I mean I know that from now on she needs all the help she can get and support and love, is not Im neglecting her but my sister telling me very often, remember to be with mom, be there fr her, take care of her, I feel like she assume Im not doing a good job so she keeps reminding me that every often Is like she does not trust me or believe I Im not doing a proper job and she has to remind of it as often as she wants. My older sister always is like attacking me that I do things in a bad way. I know my personality is strong and I have a strong character, and there are times Im always defensive she reminds of it very often. For example my voice tone is very loud and there are times that when I speak it could be a little loud and my sister gets mad at me for not lowering my tone when I speak. She tells me you have o llearn how to control your tone well this is beside this point Im talking about here.

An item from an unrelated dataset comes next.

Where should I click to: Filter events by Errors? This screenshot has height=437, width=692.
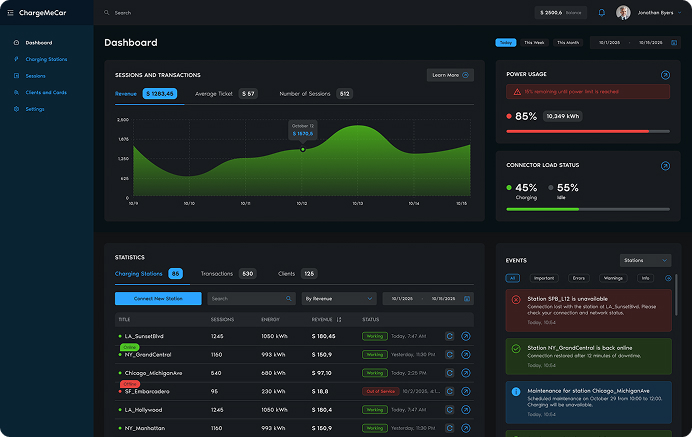[579, 277]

I feel that my older sister does not trust me and she believe s Im not taking good care of mom or neglecting her so she believes she is in her right to remind me everyday, I know I am sleeping with mom so she is not alone in bed. My mom still drives and she sometimes like to be independent of course she is no super woman and we want to relieve her from doing certain things so she won’t get tired
I usually goes to d my aerobics every Sunday to work out and my sister tells me that I should not be going in order not to leave mom alone in the house as she may need something. Im nota neglecting our mom Im just attending some classes then I return home but working out distracts me. I don’t know but Im guessing my older sister tells me that caue Im the one living with mom and not hre so I be the one in charge along with my brother.
I mean my sister does not live at the house, she has her own house to take care of, not even my half sister tells me that, in fact she does not even get involved in teling me those things, well my mom is not my half sister mom so probably is the reason why she does not say anything I assume.